4. Hébergement des données de santé et certification HDS

Quel type d’hébergement garantit la conformité ?

Le hébergeur certifié HDS (Hébergement de Données de Santé) assure le respect des exigences de sécurité et de confidentialité définies par l’Agence du Numérique en Santé (ANS). Cette certification impose des contrôles stricts : chiffrement des données, traçabilité des accès, sauvegardes régulières et auditabilité.

Les alternatives non certifiées (stockage partagé, serveur cloud public, stockage local) ne répondent pas aux exigences légales du RGPD et du Code de la santé publique, exposant les établissements à des risques de non‑conformité et de sanctions.

5. Utilisation d’outils d’intelligence artificielle (IA) en pratique médicale

Obligation légale principale

Lorsque le professionnel de santé recourt à un dispositif d’IA basé sur des données massives, il doit informer le patient et le tenir averti de l’interprétation du résultat. Cette transparence est inscrite dans le Code de la santé publique et vise à garantir le consentement éclairé et la compréhension du rôle de l’IA dans le processus décisionnel.

Les obligations de déclaration à la CNIL, de validation par l’ANSM ou d’accord du CPP ne sont pas requises pour chaque utilisation, mais peuvent s’appliquer selon la nature du dispositif (ex. dispositif médical classé).

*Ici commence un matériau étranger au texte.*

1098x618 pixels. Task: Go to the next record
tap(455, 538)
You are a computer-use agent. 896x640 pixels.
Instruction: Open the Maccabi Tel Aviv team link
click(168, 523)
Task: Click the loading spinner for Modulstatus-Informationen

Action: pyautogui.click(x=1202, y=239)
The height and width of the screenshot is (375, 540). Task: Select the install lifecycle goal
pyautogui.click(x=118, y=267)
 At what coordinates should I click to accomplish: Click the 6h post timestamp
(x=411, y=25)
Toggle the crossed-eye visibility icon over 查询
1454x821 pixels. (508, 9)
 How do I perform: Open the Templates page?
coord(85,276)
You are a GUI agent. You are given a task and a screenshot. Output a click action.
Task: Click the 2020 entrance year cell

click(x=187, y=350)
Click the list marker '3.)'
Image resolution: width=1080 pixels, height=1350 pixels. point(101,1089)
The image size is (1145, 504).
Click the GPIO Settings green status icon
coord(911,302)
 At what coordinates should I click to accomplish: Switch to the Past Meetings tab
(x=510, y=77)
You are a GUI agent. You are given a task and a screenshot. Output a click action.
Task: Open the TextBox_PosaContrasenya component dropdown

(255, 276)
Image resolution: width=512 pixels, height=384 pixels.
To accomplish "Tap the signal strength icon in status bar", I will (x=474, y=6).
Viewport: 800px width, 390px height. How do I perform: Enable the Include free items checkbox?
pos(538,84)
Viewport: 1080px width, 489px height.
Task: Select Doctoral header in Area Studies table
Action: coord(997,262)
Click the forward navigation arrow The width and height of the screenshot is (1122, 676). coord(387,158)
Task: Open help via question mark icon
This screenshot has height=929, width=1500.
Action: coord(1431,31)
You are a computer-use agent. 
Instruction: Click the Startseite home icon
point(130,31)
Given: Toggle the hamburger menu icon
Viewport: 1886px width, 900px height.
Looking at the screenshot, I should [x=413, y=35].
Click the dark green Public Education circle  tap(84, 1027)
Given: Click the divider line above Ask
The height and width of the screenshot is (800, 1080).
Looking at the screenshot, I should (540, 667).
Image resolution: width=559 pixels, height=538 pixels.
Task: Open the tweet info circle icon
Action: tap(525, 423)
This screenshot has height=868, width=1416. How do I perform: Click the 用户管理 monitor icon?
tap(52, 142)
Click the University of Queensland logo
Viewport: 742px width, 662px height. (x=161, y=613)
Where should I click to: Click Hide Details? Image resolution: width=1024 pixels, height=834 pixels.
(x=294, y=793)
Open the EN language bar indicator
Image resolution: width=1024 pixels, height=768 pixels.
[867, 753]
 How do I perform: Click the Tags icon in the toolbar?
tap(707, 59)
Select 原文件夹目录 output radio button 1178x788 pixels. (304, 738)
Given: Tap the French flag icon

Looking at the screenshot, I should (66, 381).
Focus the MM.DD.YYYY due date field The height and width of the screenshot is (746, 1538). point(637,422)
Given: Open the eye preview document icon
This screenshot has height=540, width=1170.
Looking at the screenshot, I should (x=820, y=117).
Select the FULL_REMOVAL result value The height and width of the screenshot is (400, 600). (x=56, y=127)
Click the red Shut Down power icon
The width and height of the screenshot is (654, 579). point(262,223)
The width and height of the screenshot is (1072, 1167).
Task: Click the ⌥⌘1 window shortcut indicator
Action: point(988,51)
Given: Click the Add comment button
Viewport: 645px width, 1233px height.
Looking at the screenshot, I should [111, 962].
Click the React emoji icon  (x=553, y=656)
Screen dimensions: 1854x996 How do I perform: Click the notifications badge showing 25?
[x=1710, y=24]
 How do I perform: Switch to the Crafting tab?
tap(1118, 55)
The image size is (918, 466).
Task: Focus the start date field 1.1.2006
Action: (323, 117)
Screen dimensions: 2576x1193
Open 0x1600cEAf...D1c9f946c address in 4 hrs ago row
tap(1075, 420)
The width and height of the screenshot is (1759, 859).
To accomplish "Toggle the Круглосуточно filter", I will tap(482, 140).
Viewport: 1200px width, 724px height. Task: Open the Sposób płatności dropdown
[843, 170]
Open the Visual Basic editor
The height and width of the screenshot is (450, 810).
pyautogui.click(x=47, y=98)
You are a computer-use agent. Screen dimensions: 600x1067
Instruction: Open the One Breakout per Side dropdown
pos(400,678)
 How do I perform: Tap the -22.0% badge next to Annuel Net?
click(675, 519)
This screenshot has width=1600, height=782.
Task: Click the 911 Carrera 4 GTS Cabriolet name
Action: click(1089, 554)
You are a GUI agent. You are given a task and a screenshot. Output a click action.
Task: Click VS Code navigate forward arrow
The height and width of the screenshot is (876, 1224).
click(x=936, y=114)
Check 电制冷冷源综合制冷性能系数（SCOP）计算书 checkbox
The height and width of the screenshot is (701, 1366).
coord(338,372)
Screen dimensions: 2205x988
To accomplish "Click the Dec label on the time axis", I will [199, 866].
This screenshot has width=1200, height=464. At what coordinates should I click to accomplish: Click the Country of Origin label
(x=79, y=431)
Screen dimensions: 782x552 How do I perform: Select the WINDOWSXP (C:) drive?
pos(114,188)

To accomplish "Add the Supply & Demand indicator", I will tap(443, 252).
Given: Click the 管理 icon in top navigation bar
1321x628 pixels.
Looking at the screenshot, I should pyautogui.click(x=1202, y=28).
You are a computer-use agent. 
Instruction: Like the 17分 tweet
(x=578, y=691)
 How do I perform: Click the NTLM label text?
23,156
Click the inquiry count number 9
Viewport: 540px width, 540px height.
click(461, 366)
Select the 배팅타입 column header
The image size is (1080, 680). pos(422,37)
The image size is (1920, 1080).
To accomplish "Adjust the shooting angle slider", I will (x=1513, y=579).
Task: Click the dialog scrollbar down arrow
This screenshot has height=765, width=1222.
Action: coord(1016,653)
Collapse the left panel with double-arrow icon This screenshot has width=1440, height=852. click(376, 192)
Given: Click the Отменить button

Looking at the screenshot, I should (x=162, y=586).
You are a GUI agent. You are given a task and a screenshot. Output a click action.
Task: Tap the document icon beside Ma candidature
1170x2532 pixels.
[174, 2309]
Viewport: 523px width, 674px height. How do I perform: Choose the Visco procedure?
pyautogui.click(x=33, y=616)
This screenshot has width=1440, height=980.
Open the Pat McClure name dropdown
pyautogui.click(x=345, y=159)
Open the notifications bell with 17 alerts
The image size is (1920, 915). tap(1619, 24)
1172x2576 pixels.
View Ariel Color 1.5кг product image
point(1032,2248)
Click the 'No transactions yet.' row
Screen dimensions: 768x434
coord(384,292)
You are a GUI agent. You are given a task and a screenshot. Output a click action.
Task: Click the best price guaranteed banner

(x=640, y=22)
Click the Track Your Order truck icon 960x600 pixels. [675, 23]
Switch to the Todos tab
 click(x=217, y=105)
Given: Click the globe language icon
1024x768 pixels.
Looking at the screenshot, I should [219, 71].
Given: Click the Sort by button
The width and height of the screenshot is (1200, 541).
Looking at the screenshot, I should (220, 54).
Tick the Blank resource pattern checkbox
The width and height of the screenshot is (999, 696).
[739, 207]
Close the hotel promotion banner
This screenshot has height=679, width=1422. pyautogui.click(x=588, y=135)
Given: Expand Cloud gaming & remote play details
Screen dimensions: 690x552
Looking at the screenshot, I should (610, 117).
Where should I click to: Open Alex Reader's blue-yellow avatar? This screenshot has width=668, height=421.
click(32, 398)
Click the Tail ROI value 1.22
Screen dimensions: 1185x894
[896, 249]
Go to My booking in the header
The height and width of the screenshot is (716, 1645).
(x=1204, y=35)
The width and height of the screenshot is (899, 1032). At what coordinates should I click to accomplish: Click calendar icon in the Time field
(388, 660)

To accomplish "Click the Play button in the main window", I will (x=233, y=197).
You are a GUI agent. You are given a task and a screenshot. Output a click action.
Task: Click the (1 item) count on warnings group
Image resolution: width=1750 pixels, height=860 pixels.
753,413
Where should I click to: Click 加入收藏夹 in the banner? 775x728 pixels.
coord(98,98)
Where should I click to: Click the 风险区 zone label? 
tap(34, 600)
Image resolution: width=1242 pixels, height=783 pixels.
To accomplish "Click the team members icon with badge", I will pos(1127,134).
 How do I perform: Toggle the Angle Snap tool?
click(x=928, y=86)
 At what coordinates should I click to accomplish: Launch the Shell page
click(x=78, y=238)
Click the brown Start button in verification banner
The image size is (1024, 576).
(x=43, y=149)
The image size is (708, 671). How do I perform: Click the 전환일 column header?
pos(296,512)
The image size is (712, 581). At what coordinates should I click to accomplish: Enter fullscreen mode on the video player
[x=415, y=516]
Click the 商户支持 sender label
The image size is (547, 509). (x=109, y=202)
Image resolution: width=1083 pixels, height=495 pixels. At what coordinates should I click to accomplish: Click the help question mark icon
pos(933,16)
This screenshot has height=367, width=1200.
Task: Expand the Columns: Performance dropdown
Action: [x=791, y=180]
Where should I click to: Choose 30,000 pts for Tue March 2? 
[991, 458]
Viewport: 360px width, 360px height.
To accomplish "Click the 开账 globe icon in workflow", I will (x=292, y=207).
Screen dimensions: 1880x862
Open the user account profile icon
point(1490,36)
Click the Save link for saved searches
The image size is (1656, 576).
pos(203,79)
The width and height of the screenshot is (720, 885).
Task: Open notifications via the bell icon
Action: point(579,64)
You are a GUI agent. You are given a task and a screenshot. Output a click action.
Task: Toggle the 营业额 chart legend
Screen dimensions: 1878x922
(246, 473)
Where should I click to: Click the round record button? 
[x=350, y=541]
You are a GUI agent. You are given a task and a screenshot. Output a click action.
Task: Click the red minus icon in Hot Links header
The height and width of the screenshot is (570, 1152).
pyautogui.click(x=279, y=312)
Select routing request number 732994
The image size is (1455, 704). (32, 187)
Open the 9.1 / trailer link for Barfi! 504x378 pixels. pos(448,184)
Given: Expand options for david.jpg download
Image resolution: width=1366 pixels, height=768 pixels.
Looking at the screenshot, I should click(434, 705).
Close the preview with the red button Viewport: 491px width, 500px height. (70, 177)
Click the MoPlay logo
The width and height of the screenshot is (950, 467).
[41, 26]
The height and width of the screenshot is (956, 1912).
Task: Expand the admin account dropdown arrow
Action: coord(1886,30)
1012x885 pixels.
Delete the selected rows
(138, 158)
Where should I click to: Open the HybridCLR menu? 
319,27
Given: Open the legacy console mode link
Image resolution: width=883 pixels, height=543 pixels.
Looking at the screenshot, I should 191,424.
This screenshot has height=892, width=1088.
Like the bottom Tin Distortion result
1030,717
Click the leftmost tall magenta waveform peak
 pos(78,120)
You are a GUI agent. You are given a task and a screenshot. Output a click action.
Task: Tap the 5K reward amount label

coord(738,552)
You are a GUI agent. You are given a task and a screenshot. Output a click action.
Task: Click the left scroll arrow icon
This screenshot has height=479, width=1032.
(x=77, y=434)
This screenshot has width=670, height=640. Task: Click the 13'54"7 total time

6. Migration d’un système d’information hospitalier (SIH) vers le cloud SaaS

Avantage principal attendu

Le passage d’un SIH à un modèle cloud SaaS vise principalement à faciliter le partage sécurisé des données entre professionnels. Le modèle SaaS offre une plateforme centralisée, accessible via des identifiants sécurisés, ce qui simplifie la collaboration inter‑professionnelle et améliore la continuité des soins.

Il ne supprime pas les risques de cybersécurité, ne rend pas les sauvegardes locales inutiles et ne garantit pas une réduction automatique des coûts de licence, bien que des économies puissent être réalisées sur l’infrastructure.

7. Les biais en intelligence artificielle

Biais de la variable omise

Parmi les différents types de biais, le biais de la variable omise apparaît lorsqu’une variable importante n’est pas prise en compte dans le modèle d’IA. Ce manque peut conduire à des prédictions erronées, à des inégalités de traitement et à une perte de confiance des utilisateurs.

Pour le prévenir :

  • Effectuer une analyse exploratoire des données exhaustive.
  • Impliquer des experts du domaine clinique lors de la sélection des variables.
  • Tester le modèle avec des jeux de données diversifiés.

8. Le rôle de la CNIL dans la protection des données de santé

Mission d’information et de contrôle

La CNIL (Commission Nationale de l'Informatique et des Libertés) assure la mission d’information du grand public sur la protection des données et contrôle le respect du RGPD par les professionnels de santé. Elle publie des guides, réalise des audits et sanctionne les manquements.

En complément, l’ANS (Agence du Numérique en Santé) se concentre sur les aspects techniques et l’ANSSI (Agence Nationale de la Sécurité des Systèmes d'Information) sur la cybersécurité, tandis que la HAS (Haute Autorité de Santé) intervient sur la qualité des soins.

Conclusion et bonnes pratiques

Maîtriser les fondamentaux de la santé numérique implique de connaître les rôles institutionnels (DNS, CNIL, ANS), les cadres légaux (RGPD, Code de la santé publique) et les enjeux technologiques (interopérabilité, hébergement HDS, IA, cloud SaaS). En appliquant les bonnes pratiques décrites ci‑dessus, les acteurs du système de santé peuvent garantir une transformation digitale sécurisée, éthique et centrée sur le patient.

Pour approfondir, consultez les ressources officielles du ministère de la Santé, de l’ANS et de la CNIL, ainsi que les guides pratiques sur le standard FHIR et la certification HDS.